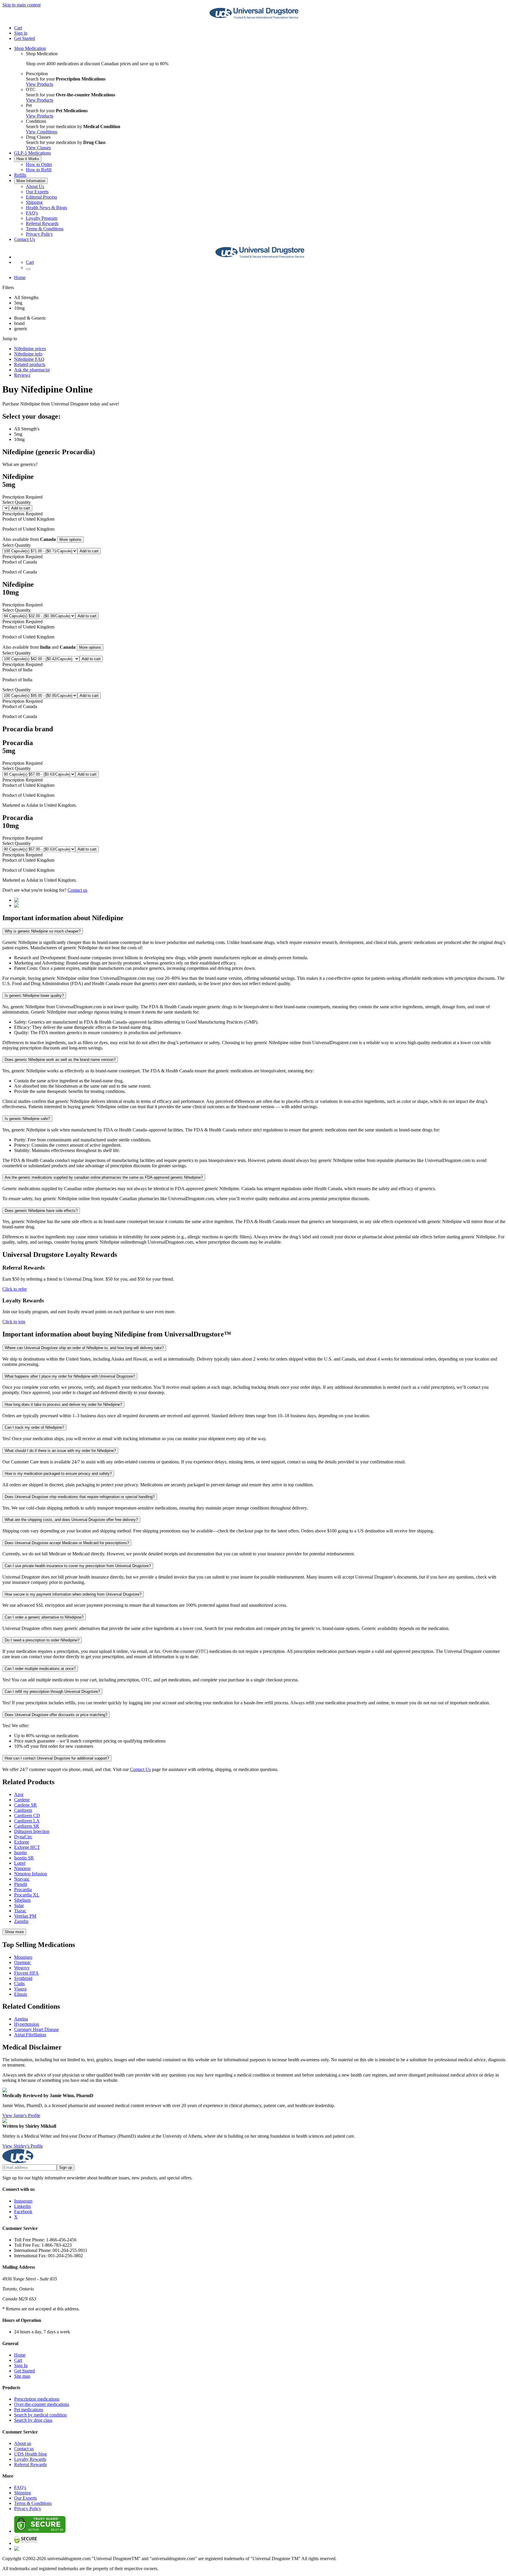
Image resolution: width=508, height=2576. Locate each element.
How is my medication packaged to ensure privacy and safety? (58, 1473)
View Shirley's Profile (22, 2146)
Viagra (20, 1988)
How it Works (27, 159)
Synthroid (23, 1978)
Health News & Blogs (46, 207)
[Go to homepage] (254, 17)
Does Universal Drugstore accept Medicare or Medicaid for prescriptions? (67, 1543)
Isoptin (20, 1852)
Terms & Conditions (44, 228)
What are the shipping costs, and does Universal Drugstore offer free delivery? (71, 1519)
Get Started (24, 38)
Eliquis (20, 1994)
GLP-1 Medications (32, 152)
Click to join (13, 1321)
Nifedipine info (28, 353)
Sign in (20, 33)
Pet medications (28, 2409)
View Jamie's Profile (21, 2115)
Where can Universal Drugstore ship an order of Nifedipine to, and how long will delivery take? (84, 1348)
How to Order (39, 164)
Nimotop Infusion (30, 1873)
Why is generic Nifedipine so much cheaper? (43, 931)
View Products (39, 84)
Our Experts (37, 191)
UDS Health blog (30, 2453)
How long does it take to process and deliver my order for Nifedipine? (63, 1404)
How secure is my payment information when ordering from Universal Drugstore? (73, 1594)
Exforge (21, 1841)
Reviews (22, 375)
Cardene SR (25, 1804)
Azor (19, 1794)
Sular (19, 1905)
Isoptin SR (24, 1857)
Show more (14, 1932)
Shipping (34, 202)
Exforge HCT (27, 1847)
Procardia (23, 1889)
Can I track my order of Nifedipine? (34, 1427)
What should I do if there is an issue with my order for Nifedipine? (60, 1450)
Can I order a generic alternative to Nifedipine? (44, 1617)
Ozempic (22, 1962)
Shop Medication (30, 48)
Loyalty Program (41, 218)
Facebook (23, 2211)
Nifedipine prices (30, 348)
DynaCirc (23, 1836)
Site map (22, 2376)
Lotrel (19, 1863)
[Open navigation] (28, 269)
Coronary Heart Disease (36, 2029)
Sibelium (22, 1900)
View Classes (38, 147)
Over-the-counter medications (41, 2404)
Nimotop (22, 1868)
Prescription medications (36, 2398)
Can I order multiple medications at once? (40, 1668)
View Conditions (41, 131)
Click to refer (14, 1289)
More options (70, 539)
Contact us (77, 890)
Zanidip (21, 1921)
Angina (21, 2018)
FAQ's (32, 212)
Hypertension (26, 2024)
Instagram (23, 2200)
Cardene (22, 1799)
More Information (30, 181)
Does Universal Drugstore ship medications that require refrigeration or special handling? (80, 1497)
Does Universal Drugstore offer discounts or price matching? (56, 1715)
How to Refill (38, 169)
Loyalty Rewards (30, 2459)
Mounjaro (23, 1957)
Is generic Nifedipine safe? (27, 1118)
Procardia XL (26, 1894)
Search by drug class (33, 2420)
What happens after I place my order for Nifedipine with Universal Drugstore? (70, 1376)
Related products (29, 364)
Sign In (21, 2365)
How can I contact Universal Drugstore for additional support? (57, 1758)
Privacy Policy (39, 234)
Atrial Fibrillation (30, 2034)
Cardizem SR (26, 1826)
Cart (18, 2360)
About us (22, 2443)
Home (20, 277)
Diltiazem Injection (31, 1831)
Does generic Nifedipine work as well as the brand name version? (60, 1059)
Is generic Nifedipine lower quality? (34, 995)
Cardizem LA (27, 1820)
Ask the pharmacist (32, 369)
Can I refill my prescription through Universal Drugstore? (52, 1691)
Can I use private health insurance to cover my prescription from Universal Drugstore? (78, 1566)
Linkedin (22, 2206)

==

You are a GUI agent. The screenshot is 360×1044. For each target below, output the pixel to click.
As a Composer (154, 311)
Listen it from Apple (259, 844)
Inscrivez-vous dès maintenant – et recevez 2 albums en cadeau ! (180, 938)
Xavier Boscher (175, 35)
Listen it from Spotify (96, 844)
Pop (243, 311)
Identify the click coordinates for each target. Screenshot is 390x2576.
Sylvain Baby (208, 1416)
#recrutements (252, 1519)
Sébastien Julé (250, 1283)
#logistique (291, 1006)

What you have to do: Would you output, from the records above, exactly the run of lines that starts at the line containing "View Products (39, 84)" and ends at the line containing "Show more (14, 1932)", and only that run?

Answer to this problem:
View Products (39, 84)
Our Experts (37, 191)
UDS Health blog (30, 2453)
How long does it take to process and deliver my order for Nifedipine? (63, 1404)
How secure is my payment information when ordering from Universal Drugstore? (73, 1594)
Exforge (21, 1841)
Reviews (22, 375)
Cardene SR (25, 1804)
Azor (19, 1794)
Sular (19, 1905)
Isoptin SR (24, 1857)
Show more (14, 1932)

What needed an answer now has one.